Na opinião da geriatra Karla
Cristina Giacomin, que foi presidente do Conselho Nacional dos Direitos
do Idoso de 2010 a 2012, o maior desafio da saúde pública no Brasil,
seja em cidades de interior ou capitais, é se estruturar para atender
pacientes com idade avançada, em vez de continuar focado apenas em
mulheres na idade fértil e crianças. “A sociedade compreende o
investimento do governo na infância e juventude, mas na velhice não. É
como se o envelhecimento fosse problema seu”, critica. A questão é que,
depois dos 60, aumentam as chances de o paciente ter pelo menos uma
doença crônica.
Assim como se observa na população ocidental
em geral, a doença mais comum entre os idosos de Bambuí é a hipertensão.
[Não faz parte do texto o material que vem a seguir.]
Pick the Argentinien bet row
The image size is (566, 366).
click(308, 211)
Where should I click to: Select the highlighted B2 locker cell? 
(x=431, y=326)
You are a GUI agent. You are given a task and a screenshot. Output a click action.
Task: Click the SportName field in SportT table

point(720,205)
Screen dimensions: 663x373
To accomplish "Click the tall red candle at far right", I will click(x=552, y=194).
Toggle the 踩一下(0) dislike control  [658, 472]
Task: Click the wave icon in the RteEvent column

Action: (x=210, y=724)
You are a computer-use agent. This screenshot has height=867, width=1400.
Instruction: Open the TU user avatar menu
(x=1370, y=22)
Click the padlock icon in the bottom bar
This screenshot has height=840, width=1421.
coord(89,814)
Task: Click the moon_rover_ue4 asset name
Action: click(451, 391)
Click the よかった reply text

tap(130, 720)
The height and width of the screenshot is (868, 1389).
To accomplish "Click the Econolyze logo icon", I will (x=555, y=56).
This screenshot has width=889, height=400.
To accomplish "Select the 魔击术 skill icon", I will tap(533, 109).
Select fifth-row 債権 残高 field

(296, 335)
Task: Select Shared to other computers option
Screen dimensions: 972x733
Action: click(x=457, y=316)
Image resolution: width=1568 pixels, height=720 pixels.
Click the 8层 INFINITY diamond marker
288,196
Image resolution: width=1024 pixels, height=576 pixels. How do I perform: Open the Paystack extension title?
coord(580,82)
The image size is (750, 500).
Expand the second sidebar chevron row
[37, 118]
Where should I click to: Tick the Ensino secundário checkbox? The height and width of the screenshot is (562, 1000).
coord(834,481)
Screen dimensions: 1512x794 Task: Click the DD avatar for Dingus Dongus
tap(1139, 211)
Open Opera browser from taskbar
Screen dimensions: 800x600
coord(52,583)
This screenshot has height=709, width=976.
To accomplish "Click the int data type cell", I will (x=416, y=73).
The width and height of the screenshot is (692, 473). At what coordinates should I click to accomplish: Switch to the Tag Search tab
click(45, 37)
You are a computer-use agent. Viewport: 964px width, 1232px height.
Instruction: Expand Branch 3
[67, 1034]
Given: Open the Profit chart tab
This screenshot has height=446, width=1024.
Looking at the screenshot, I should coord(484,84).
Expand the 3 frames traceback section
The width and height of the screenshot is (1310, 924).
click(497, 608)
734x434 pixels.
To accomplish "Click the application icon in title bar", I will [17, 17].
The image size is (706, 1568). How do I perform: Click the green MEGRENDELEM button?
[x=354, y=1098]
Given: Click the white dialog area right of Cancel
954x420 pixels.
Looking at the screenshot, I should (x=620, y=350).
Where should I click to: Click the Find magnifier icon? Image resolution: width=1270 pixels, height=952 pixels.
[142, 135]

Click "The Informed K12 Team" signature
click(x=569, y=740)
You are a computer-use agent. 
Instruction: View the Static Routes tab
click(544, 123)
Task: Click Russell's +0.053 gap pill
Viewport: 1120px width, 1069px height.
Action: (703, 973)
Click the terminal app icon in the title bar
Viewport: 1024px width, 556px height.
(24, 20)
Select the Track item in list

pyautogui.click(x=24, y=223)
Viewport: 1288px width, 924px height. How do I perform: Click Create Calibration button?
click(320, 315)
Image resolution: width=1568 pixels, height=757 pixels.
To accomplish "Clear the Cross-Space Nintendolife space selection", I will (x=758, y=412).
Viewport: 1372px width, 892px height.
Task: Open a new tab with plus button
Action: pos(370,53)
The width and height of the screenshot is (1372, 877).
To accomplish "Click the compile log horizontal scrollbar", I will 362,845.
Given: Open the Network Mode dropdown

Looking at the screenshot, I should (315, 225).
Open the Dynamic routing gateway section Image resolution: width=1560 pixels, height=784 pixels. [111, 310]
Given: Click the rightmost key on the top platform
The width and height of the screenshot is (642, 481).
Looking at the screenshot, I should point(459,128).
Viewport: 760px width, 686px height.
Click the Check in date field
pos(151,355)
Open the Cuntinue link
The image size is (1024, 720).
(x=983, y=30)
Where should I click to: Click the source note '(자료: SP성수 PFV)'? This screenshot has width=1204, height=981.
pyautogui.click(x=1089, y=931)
O que mais preocupa, no entanto, é a constatação de que 1/3 dos
hipertensos em tratamento não estão com a pressão sob controle. “O
acesso ao medicamento aumentou com a Farmácia Popular, mas a explicação
disso pode estar no fato de que a pressão alta não dá sintomas e o
paciente para de tomar medicamento sem orientação, ou interpreta que o
que tem não é doença. Falta um trabalho educativo”, analisa Maria
Fernanda.
O presidente da Sociedade Brasileira de Geriatria e
Gerontologia – Seção Minas Gerais (SBGG/MG) e professor da Universidade
Federal de Minas Gerais (UFMG), Rodrigo Ribeiro dos Santos, alerta que o
tratamento da hipertensão deve ser contínuo, seguindo orientação
médica, pois a oscilação de pressão traz malefícios ao paciente. “Além
de estar exposto a todos os riscos do descontrole da pressão, como
infarto, derrame e insuficiência renal, pacientes com mais de 80 anos
têm grande chance de desenvolver hipotensão ortostática, que é uma queda
de pressão ao mudar de posição”, explica. O mal estar que surge ao
deitar ou levantar pode provocar quedas, tão perigosas na velhice. O
geriatra observa que muitos pacientes deixam de tomar o medicamento,
principalmente na hora de sair de casa, com medo de ter uma crise de
incontinência urinária na rua.
AUMENTO DO DIABETES O Projeto
Bambuí evidencia outro dado alarmante: o número de diabéticos aumentou
18% de 1991 para cá. “A hipótese principal é de que a população está
engordando com uma alimentação inadequada e a falta de atividade
física”, pontua a pesquisadora da Fiocruz. De acordo com o presidente da
SBGG/MG, o idoso tem uma probabilidade maior de desenvolver o distúrbio
metabólico, principalmente se estiver acima do peso, porque tende a
manter níveis elevados de glicose no sangue. Para que o diabetes não se
manifeste em idade avançada, Santos defende a importância de um programa
supervisionado de atividade física.
Vários estudos indicam
que, mesmo que tenha sido sedentário a vida toda, o paciente a partir
dos 80 anos consegue obter benefícios ao exercitar-se. Em relação à
alimentação, o geriatra recomenda a busca pelo equilíbrio. “Preocupa-nos
ver o idoso que não é obeso ser submetido a dietas restritivas e ficar
muito magro. Perder peso nesta fase aumenta o risco de mortalidade, pois
a resistência fica reduzida”, comenta.
Corte nacional
Está
previsto para começar em dois anos o Estudo Longitudinal da Saúde e
Bem-Estar dos Idosos Brasileiros, batizado de Elsi-Brasil. Assim como
ocorreu em Bambuí, na Região Centro-Oeste de Minas Gerais, pesquisadores
vão levantar dados que possam retratar as condições de saúde da
população nacional com mais de 60 anos. A pesquisa também será
coordenada pela epidemiologista Maria Fernanda Furtado de Lima e Costa,
do Núcleo de Estudos em Saúde Pública e Envelhecimento da Fundação
Oswaldo Cruz (Fiocruz). Inglaterra, Estados Unidos e Itália também
contribuirão para o desenvolvimento do estudo, que ainda depende da
parceria com os órgãos de fomento para ser iniciado.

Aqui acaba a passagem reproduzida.